▶ **EXERCISE 1**: In the text on India's view of Afghanistan, what kind of country does Mishra say India wants Afghanistan to be?

Recalling the many challenges confronting the Afghan regime, Mishra said Bhatia's book makes an "important contribution" to understand these challenges.
"It has a very useful collection of documents" which may "truly prove to be of historical significance in the future development of Afghanistan," he said.
Despite having been based in the UK and US, Bhatia has continued to "retain a keen interest both in the Middle East and Afghanistan," Mishra said. Not only his experiences as a writer and journalist but also Bhatia's "personal exposure to Afghanistan" is reflected in the book, the NSA added, terming it a "valuable effort."
"We want Afghanistan to be a united, secular country," Mishra said. India does not want Afghanistan to be in the hands of those who spread fundamentalism, extremism and terrorism outside Afghanistan.
India wants all neighbours of Afghanistan to have a cordial friendship with it "without interfering in the affairs of Afghanistan," he said. India has no "sense of rivalry" with any of these neighbours in its relations with Afghanistan, Mishra declared.
Afghanistan must remain non-aligned "and indeed a neutral country," which is not the objective of some of its neighbours, who had "grandiose objectives," he said.
"We want the writ of the government in Kabul to run all over Afghanistan," Mishra said. "Interference from outside has not yet stopped."

▶ **EXERCISE 2**: Reproduce verbatim the records from the line containing "Deutschland (409, 1512)" through the end of the records, including both that line and the last one.

▶ **PROVIDED DATA**:
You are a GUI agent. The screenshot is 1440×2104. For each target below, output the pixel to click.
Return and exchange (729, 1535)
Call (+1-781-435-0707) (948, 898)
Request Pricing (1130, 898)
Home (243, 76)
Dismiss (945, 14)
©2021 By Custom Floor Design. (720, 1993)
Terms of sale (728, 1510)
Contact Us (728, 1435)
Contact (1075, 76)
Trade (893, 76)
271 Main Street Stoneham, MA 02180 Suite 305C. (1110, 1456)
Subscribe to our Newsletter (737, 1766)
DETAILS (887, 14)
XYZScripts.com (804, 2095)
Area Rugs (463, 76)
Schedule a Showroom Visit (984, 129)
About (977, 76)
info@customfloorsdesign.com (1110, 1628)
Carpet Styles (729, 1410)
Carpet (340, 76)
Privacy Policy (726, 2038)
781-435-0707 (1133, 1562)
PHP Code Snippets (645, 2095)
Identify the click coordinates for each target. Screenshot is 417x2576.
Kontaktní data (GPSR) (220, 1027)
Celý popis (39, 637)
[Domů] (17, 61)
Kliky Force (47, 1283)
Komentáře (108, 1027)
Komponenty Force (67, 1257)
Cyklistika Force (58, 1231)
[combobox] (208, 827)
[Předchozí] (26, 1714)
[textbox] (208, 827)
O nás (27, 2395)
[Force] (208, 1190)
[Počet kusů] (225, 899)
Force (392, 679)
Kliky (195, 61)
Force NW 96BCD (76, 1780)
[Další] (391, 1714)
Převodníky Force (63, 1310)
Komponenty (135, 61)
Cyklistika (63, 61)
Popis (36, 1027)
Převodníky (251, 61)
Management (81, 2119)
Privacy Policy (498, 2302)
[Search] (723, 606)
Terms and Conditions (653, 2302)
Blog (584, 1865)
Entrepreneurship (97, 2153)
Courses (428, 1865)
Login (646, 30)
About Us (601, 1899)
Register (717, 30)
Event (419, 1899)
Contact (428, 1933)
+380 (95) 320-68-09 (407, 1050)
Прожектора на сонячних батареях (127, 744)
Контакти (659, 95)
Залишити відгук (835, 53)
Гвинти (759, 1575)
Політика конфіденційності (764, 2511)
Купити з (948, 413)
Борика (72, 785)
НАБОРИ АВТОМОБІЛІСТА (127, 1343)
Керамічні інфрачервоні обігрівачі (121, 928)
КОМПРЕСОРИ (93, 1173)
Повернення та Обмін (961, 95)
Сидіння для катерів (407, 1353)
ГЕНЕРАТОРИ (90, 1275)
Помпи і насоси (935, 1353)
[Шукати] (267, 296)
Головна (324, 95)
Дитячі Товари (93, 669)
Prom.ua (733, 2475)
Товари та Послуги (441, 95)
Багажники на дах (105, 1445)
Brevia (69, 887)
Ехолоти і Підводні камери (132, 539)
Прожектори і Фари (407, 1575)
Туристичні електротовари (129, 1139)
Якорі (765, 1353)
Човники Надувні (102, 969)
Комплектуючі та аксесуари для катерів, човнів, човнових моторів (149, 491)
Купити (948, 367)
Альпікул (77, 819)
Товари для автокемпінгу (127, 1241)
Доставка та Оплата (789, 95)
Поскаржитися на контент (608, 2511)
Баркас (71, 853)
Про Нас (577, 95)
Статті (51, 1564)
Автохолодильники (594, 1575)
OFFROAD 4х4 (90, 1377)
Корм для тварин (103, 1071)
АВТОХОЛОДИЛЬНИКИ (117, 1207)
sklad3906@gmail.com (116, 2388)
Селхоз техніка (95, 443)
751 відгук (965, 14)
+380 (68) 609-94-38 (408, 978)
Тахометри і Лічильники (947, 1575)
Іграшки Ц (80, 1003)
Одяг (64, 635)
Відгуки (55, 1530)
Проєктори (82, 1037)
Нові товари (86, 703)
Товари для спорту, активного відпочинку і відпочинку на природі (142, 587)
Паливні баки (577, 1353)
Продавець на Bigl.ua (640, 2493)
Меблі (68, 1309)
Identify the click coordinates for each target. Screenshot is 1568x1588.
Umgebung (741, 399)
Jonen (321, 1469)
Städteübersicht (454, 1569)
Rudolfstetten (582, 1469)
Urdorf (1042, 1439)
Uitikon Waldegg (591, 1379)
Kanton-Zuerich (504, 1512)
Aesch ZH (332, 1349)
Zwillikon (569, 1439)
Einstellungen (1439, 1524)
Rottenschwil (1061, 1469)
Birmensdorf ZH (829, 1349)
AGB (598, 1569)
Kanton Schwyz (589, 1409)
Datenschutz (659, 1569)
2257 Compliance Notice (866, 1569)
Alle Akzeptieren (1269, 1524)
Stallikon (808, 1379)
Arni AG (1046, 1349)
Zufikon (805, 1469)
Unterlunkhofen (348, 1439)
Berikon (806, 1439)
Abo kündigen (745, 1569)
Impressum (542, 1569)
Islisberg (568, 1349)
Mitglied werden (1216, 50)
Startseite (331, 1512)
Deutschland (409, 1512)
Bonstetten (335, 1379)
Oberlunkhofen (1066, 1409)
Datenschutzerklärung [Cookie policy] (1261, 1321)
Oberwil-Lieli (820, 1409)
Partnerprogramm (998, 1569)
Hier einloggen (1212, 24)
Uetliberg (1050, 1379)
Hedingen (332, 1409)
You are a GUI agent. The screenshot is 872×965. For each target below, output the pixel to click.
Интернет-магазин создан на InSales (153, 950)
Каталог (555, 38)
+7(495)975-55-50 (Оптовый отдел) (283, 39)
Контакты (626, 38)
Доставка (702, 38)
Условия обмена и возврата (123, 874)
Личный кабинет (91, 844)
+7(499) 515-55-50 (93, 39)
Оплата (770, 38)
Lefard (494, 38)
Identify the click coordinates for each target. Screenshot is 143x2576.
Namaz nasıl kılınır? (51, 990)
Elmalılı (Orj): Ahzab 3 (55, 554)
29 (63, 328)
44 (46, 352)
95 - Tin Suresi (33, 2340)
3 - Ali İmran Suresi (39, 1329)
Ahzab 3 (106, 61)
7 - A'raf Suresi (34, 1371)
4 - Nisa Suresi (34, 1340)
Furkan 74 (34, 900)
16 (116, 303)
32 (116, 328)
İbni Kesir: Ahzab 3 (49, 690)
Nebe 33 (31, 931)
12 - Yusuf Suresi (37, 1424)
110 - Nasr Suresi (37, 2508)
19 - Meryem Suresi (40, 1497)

▶ **CORRECT OUTPUT 1**: A united, secular country.

▶ **CORRECT OUTPUT 2**:
Deutschland (409, 1512)
Bonstetten (335, 1379)
Oberlunkhofen (1066, 1409)
Datenschutzerklärung [Cookie policy] (1261, 1321)
Oberwil-Lieli (820, 1409)
Partnerprogramm (998, 1569)
Hier einloggen (1212, 24)
Uetliberg (1050, 1379)
Hedingen (332, 1409)
You are a GUI agent. The screenshot is 872×965. For each target below, output the pixel to click.
Интернет-магазин создан на InSales (153, 950)
Каталог (555, 38)
+7(495)975-55-50 (Оптовый отдел) (283, 39)
Контакты (626, 38)
Доставка (702, 38)
Условия обмена и возврата (123, 874)
Личный кабинет (91, 844)
+7(499) 515-55-50 (93, 39)
Оплата (770, 38)
Lefard (494, 38)
Identify the click coordinates for each target. Screenshot is 143x2576.
Namaz nasıl kılınır? (51, 990)
Elmalılı (Orj): Ahzab 3 (55, 554)
29 (63, 328)
44 (46, 352)
95 - Tin Suresi (33, 2340)
3 - Ali İmran Suresi (39, 1329)
Ahzab 3 (106, 61)
7 - A'raf Suresi (34, 1371)
4 - Nisa Suresi (34, 1340)
Furkan 74 (34, 900)
16 (116, 303)
32 (116, 328)
İbni Kesir: Ahzab 3 (49, 690)
Nebe 33 (31, 931)
12 - Yusuf Suresi (37, 1424)
110 - Nasr Suresi (37, 2508)
19 - Meryem Suresi (40, 1497)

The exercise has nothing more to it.